__Your objective__
Scan the records below and copy every line that contains the string "computer".

START Entries shown

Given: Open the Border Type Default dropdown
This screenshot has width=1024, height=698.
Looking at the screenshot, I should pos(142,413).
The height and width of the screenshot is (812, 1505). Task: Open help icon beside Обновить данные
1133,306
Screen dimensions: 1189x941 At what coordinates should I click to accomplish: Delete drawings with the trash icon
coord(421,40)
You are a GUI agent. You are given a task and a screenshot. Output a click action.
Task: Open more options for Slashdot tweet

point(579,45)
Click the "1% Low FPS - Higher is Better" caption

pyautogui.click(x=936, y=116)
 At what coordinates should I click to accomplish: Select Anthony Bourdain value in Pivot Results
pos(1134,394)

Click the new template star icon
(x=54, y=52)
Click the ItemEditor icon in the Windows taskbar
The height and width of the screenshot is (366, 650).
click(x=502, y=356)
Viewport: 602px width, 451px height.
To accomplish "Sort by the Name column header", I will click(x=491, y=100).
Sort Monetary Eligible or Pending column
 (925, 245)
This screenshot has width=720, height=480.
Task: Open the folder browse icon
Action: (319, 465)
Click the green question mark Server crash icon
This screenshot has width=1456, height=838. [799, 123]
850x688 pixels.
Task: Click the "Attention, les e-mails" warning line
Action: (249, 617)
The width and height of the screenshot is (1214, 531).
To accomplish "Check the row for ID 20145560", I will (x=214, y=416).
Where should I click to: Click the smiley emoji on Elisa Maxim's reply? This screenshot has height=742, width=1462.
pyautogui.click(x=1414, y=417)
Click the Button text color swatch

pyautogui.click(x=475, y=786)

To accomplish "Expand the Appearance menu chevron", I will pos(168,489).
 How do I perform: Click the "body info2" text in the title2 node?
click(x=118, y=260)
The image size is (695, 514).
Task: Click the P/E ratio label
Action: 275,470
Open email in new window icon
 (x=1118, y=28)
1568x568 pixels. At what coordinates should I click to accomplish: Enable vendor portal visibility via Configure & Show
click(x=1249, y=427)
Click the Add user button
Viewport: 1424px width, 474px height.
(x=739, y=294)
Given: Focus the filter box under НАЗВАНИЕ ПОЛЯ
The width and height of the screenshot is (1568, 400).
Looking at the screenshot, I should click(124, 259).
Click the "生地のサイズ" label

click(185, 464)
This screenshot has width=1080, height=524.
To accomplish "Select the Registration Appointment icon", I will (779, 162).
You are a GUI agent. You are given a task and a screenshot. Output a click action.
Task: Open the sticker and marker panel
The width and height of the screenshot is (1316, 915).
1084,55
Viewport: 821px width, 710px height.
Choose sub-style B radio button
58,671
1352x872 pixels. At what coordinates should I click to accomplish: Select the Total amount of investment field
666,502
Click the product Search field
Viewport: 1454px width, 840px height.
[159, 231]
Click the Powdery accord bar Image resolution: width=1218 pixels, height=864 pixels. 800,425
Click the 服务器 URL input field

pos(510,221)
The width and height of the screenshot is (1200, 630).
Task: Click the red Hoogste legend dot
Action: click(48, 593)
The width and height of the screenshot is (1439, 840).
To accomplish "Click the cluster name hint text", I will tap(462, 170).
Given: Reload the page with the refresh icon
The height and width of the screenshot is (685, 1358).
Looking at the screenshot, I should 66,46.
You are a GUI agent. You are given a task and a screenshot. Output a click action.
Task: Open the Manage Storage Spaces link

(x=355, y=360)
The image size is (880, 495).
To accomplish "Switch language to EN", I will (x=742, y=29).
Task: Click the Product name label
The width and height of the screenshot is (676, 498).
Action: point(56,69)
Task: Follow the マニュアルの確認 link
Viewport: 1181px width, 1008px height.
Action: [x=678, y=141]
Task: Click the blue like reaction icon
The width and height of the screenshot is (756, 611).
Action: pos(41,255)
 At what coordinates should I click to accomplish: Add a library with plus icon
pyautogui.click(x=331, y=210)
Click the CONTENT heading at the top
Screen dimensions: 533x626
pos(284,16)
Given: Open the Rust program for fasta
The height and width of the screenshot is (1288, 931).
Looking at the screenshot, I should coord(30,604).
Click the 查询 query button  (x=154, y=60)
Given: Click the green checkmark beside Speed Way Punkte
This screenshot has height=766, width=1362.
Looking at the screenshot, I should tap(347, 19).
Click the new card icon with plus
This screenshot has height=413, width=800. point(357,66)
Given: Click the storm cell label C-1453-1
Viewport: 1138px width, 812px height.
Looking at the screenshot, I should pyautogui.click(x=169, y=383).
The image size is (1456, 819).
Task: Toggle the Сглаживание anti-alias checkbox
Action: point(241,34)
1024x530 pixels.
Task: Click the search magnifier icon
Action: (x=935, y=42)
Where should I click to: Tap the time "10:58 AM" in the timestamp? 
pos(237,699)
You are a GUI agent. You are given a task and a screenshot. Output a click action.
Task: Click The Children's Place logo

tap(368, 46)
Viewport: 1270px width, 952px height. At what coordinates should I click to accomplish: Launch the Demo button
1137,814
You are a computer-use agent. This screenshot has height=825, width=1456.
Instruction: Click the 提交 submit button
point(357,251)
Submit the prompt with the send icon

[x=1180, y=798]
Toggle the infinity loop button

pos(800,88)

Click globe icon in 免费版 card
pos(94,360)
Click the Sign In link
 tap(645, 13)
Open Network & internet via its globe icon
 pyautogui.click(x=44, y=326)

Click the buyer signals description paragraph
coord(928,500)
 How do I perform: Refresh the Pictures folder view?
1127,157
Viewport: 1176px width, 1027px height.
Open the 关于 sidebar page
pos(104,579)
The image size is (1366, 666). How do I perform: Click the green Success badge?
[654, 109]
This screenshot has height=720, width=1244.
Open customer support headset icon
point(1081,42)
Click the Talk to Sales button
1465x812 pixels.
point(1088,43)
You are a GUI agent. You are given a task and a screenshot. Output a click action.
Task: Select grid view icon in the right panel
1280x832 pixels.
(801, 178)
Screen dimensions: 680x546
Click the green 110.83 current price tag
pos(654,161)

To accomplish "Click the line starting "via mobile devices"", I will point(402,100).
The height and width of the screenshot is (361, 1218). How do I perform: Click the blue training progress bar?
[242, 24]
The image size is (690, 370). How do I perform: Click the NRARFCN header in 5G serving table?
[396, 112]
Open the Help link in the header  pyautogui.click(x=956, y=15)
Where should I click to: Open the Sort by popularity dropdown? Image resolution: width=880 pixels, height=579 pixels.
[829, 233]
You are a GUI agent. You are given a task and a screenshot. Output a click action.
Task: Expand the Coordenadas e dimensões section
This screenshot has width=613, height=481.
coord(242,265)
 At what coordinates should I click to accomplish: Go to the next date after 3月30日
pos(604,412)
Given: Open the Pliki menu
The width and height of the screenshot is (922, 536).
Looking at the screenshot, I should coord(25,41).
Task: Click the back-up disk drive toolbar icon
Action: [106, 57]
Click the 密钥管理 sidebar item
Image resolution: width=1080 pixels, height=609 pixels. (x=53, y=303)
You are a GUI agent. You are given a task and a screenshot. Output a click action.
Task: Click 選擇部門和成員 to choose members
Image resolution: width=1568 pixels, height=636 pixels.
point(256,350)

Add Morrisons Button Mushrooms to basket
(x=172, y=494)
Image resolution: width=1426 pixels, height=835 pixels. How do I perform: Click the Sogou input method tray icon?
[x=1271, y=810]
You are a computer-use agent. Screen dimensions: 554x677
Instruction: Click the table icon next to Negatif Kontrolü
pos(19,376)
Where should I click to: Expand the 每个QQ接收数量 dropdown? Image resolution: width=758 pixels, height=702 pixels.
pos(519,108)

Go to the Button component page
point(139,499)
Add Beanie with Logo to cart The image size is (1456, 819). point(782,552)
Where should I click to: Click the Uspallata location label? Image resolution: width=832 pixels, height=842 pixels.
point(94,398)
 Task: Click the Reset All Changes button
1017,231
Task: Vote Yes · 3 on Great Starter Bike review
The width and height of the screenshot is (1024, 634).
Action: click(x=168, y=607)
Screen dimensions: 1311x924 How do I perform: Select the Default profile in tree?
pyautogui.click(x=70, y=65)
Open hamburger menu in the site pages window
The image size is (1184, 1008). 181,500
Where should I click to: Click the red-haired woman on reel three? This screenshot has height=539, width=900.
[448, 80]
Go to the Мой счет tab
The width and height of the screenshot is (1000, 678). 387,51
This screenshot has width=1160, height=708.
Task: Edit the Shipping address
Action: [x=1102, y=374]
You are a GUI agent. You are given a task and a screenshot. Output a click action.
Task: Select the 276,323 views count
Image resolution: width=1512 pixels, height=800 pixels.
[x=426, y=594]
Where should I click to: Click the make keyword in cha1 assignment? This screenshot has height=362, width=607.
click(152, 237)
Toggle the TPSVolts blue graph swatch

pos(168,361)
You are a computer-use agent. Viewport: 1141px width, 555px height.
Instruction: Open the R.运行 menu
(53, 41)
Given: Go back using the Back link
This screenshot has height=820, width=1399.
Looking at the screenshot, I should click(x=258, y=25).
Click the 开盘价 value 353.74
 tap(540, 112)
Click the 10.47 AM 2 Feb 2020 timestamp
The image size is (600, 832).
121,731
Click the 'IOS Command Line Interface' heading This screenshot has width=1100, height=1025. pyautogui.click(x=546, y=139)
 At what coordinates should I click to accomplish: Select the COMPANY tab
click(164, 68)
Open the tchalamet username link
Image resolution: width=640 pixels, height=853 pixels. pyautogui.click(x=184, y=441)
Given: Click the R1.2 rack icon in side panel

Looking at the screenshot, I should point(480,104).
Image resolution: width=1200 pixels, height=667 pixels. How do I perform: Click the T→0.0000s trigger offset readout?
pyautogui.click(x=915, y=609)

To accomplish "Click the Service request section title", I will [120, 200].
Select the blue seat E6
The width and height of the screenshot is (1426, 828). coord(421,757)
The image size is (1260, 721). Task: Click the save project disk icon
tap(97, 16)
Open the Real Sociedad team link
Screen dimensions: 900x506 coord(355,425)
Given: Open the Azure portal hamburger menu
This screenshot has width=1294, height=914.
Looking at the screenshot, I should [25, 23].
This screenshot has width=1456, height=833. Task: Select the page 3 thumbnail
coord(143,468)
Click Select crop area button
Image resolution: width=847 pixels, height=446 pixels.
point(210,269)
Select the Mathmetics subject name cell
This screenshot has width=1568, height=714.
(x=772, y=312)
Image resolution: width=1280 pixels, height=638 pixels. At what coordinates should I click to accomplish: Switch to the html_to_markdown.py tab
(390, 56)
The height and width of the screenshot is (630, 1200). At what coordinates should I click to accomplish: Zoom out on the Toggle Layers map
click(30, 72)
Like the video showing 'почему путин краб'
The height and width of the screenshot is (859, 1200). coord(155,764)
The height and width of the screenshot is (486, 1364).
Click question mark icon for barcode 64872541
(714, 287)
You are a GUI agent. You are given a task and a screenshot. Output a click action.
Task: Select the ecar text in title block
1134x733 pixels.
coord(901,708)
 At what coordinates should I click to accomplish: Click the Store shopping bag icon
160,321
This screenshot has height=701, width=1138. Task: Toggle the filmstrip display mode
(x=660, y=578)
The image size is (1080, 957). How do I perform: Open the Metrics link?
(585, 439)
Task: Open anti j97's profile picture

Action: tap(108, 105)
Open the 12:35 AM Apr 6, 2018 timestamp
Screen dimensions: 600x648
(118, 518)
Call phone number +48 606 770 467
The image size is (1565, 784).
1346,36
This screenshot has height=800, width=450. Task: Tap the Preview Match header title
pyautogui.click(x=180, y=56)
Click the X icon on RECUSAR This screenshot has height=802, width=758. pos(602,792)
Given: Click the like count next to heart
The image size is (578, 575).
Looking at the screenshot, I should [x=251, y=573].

END Entries shown

__Completed exercise__
You are a computer-use agent. This screenshot has height=825, width=1456.
You are a computer-use agent. Screen dimensions: 554x677
You are a computer-use agent. Viewport: 1141px width, 555px height.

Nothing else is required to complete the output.